• [Exercise goal]:
Rewrite the records from the line containing "The image size" through the end as a Markdown table with the columns Row and Line, skipping blank lines and leaving out the pictures.

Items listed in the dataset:

——————

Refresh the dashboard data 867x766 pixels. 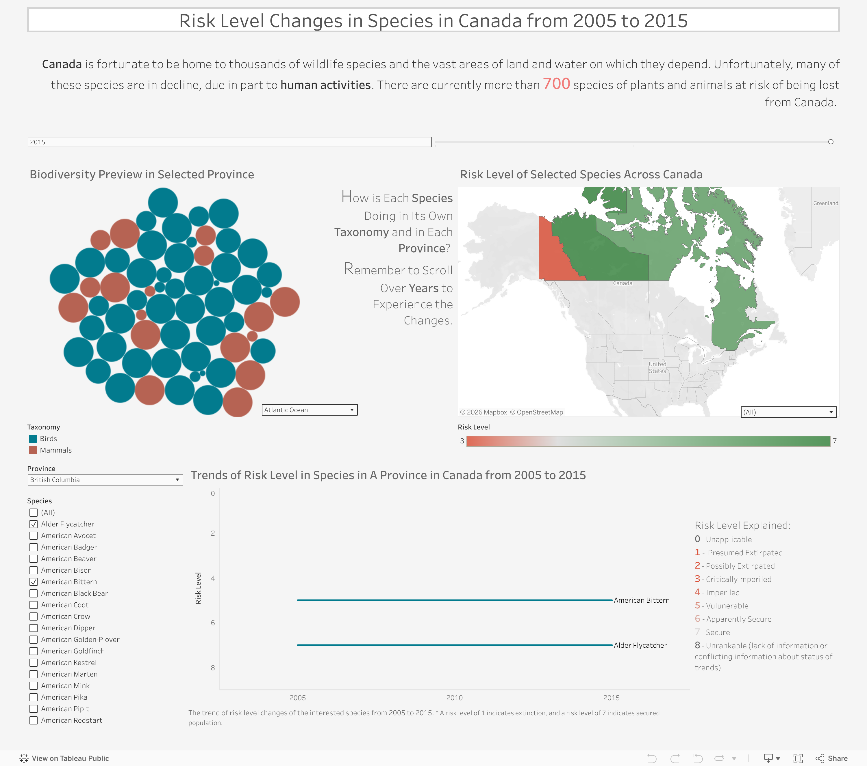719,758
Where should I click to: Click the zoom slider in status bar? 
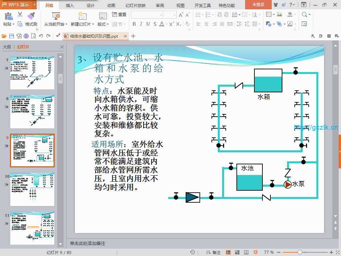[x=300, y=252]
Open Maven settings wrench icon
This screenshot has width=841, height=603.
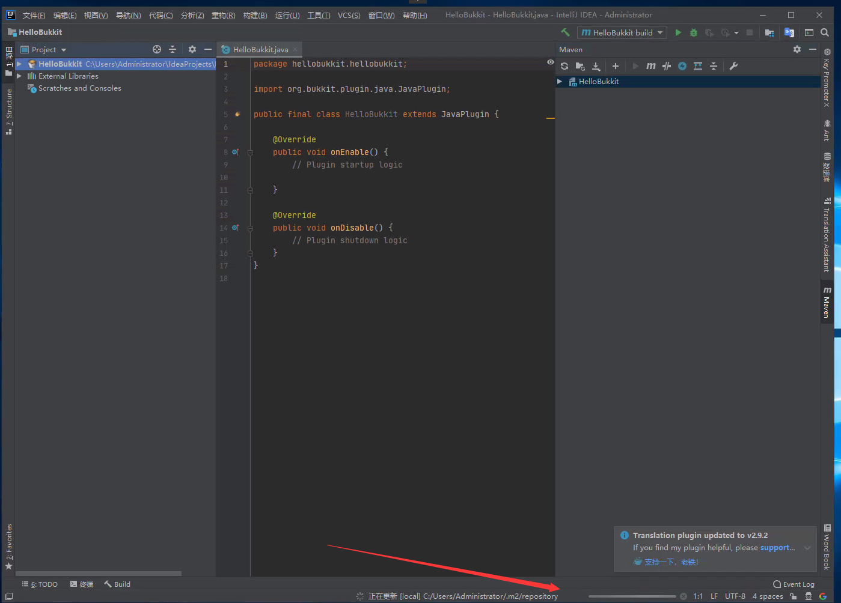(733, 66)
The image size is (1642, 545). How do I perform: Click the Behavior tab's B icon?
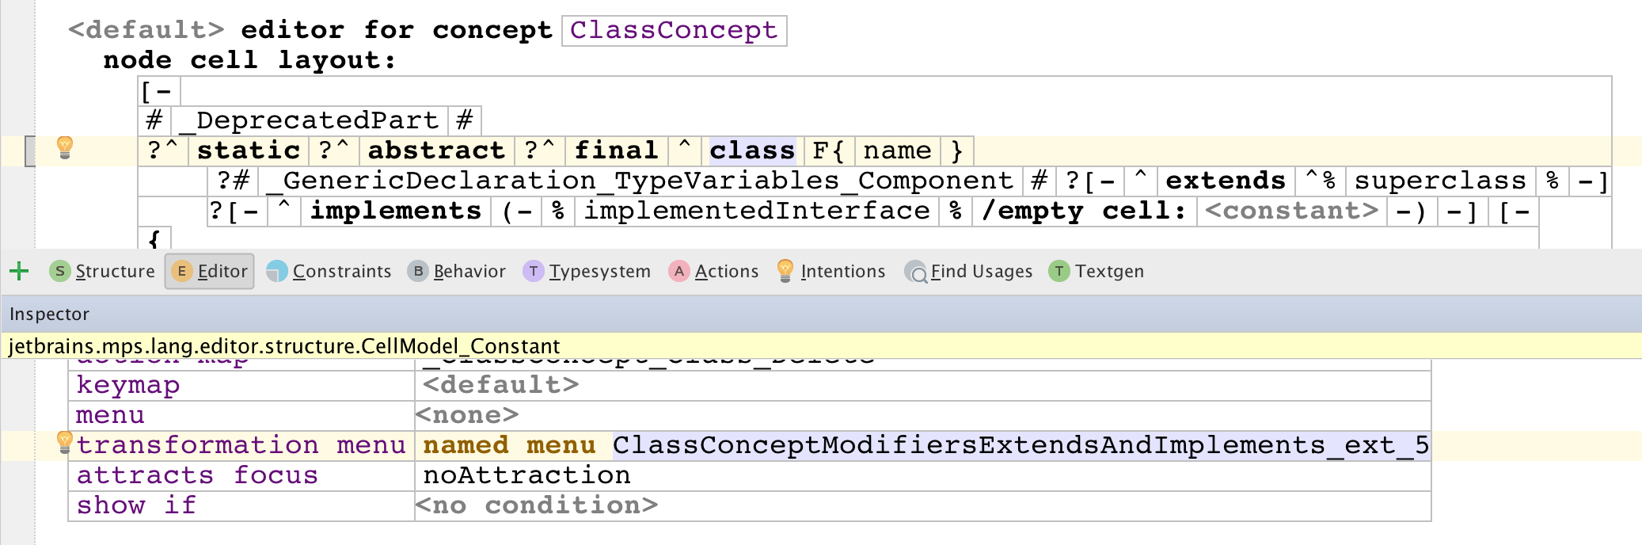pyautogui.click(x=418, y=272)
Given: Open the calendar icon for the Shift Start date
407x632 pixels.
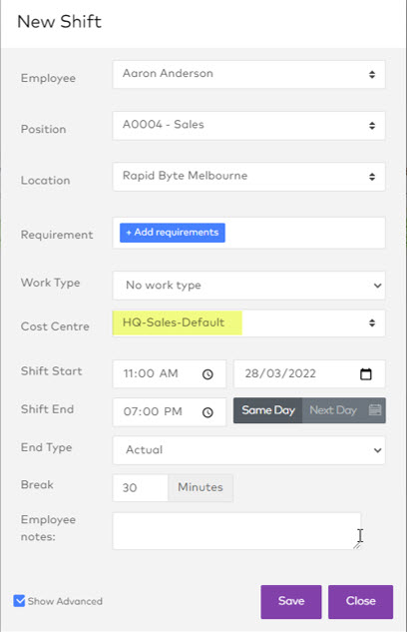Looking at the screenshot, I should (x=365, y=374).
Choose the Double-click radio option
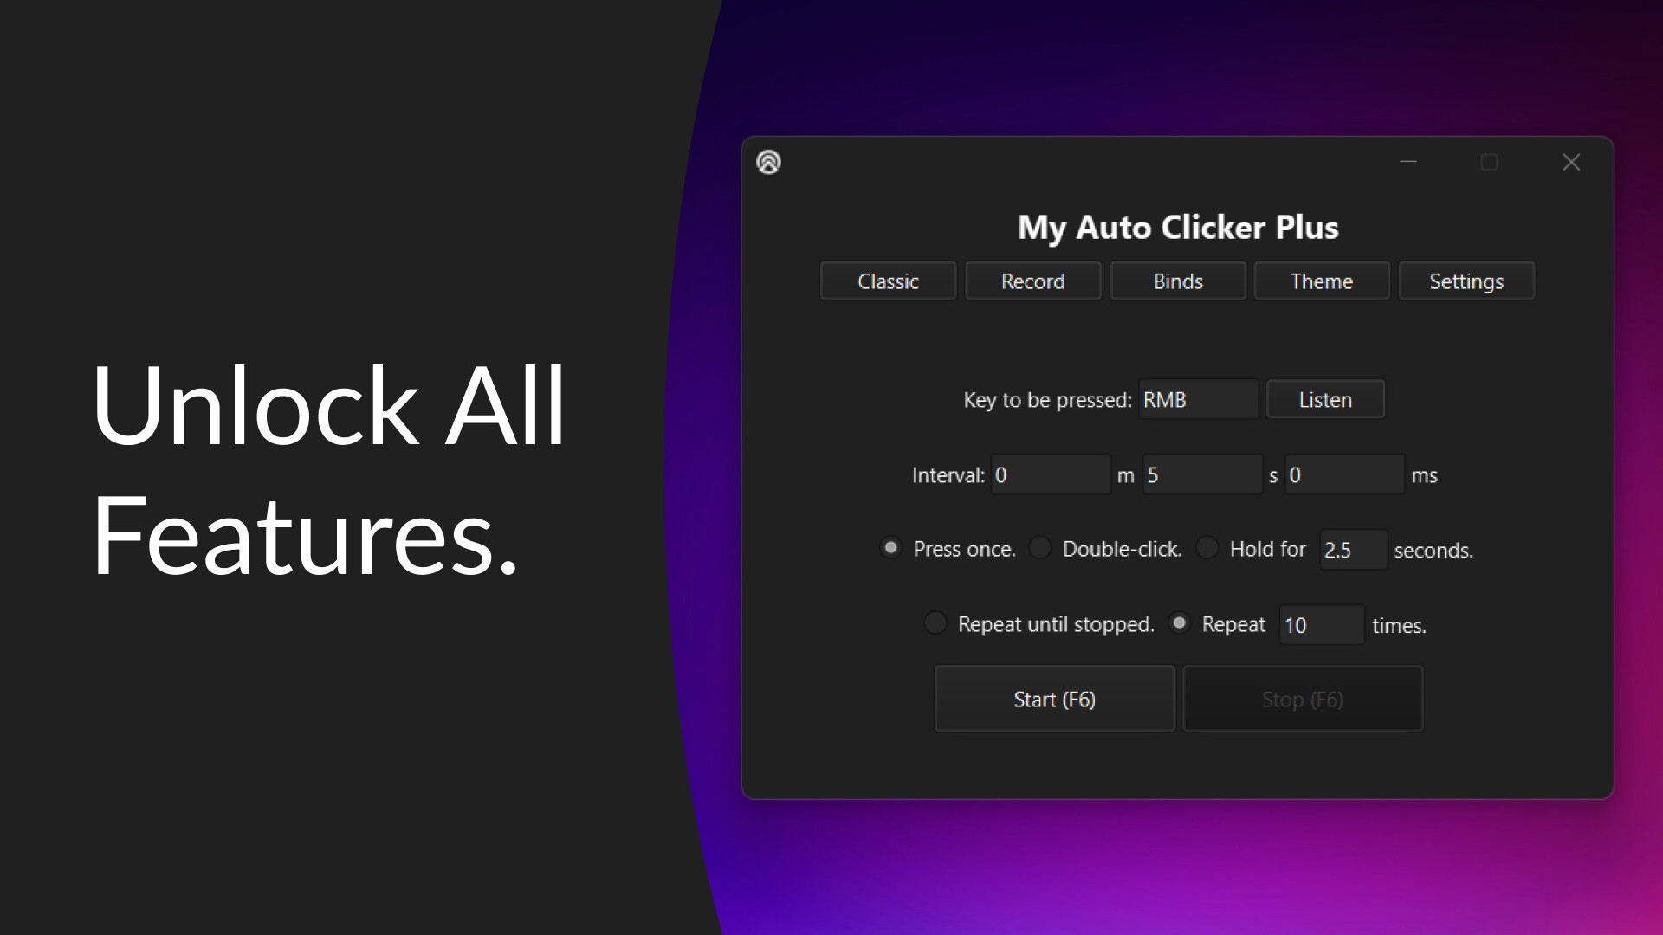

——————

• [Complete response]:
| Row | Line |
|---|---|
| 1 | The image size is (1642, 545). How do I perform: Click the Behavior tab's B icon? |
| 2 | pyautogui.click(x=418, y=272) |
| 3 | Given: Open the calendar icon for the Shift Start date |
| 4 | 407x632 pixels. |
| 5 | Looking at the screenshot, I should (x=365, y=374). |
| 6 | Choose the Double-click radio option |